Despite the rain, hundreds of people gathered in Port Washington on Sunday to attend holiday celebrations.

The Chabad of Port Washington hosted its annual menorah lighting, one of Long Island’s most popular celebrations of Hanukkah, at Port’s LIRR station. At the same time, about 450 people attended Sands Point Preserve‘s “Holiday Tales at the Hearth,” according to the conservancy’s managing director, Beth Horn.

“That’s a record for us,” she said.

At the Hempstead House, children spent time listening to music, going on guided nature hikes, participating in scavenger hunts, making art and crafts or reading books about holidays around the world.

Horn said that the reading room was planned with the hope that children would sit down with their parents and explore diverse holiday traditions.

Organizers had aspired to “extend further than Hanukkah and Christmas” with the event, she said.

There were books about Ramadan, Diwali and Kwanzaa, among others.

Santa and Mrs. Claus came for a visit, along with their head elf who read stories by the fireplace.

There were story tellings every hour and North Hempstead Town Clerk Wayne Wink read his favorite children’s book, “Ladybug Rose and the Blue Butterfly.”
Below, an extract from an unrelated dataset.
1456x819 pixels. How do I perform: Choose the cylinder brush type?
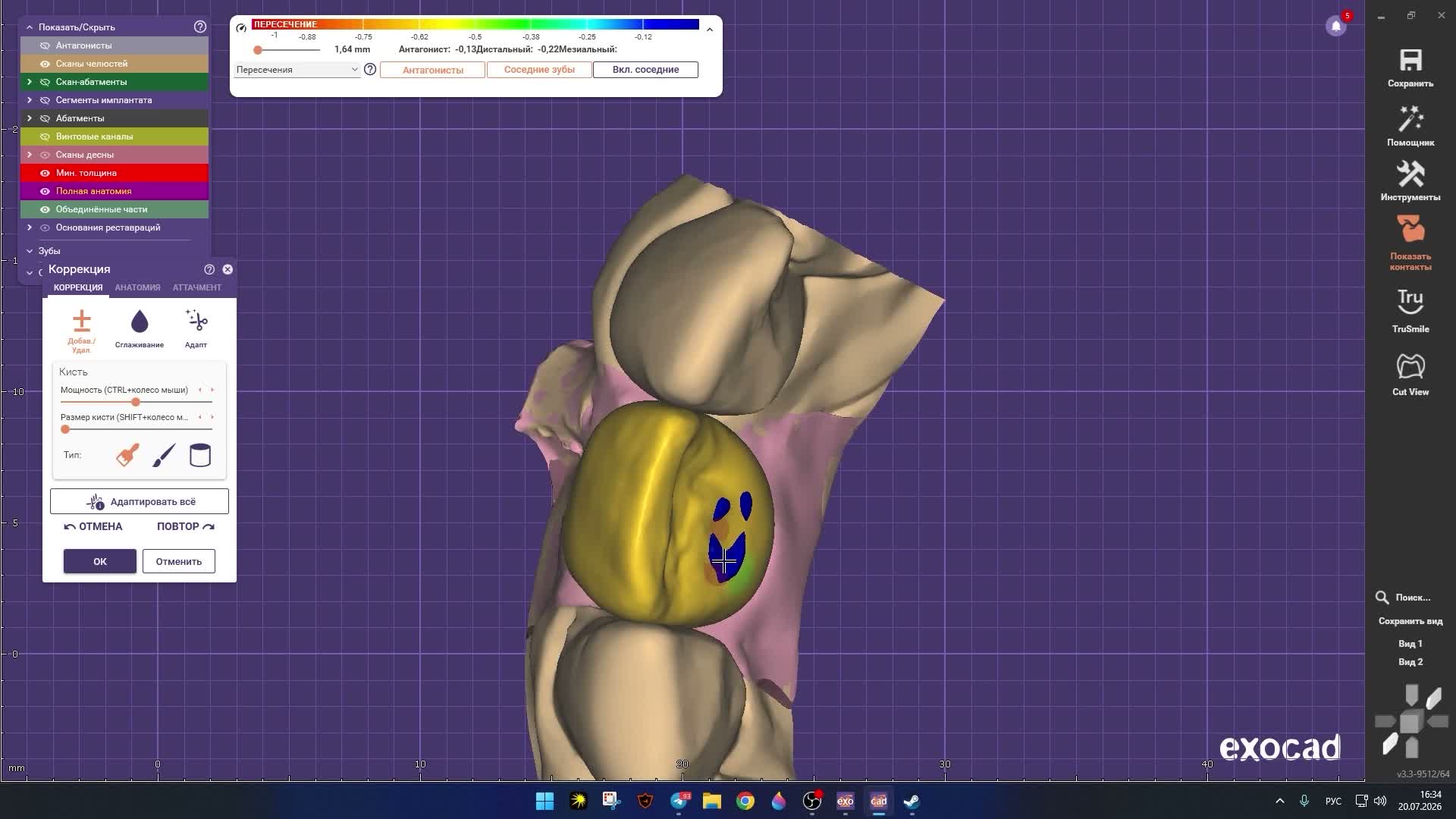click(x=200, y=455)

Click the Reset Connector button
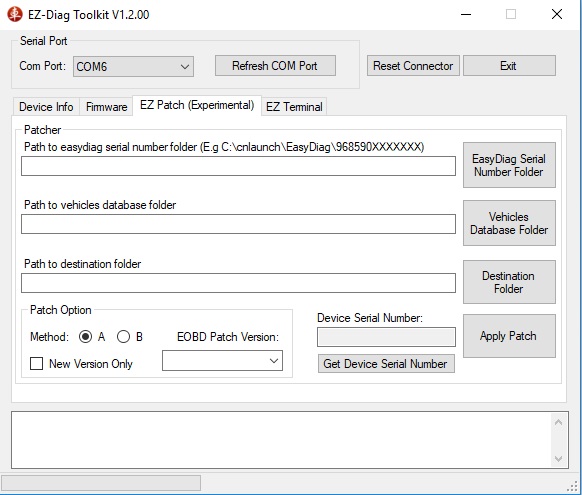[413, 66]
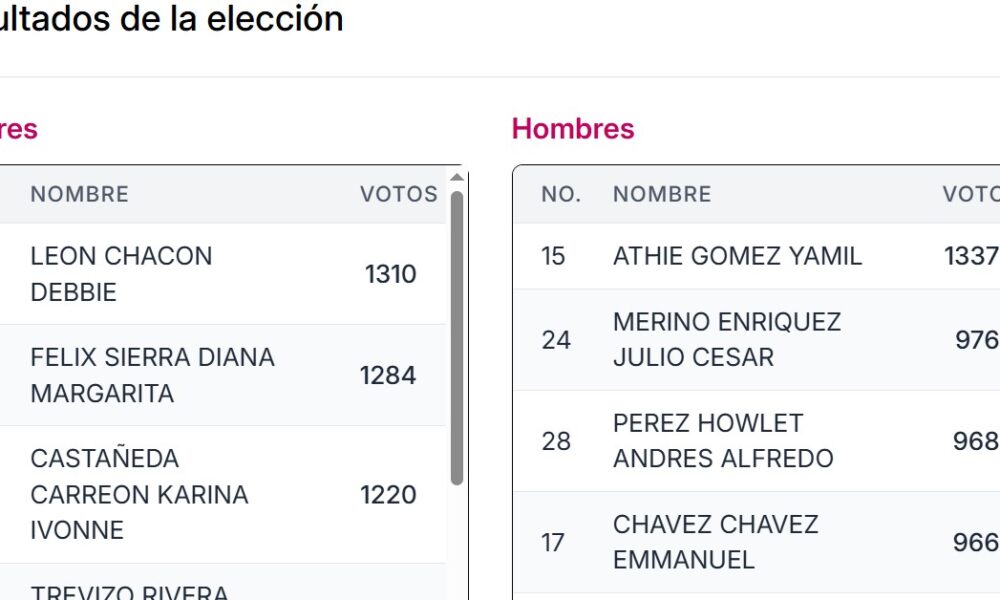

North Hempstead Town Councilwoman Dina De Giorgio also took a turn to tell a story at the event. 

Wink, who celebrates both Hanukkah and Christmas with his family, asked the children what other holidays they celebrated.

Children raised their hands and said they celebrated Halloween, Father’s Day and their birthdays.

Meanwhile, Sands Point resident and WOR radio personality Len Berman was the master of ceremonies at the “Grand Menorah Lighting,” which was attended by about 700 people, according to Leah Tobin, the secretary at Port Washington’s Chabad. 

Attendees kicked off the “Festival of Lights” with potato latkes and hot coffee donated by the local Starbucks.

This year’s celebration was dedicated to the memory of Beverly Hazelkorn, a prominent member of the Port Washington community who died in July.

Days before her death, she asked Rabbi Shalom Paltiel if her four grandchildren could light the menorah in her honor.

So, they did exactly that, alongside their grandfather, Steve Hazelkorn.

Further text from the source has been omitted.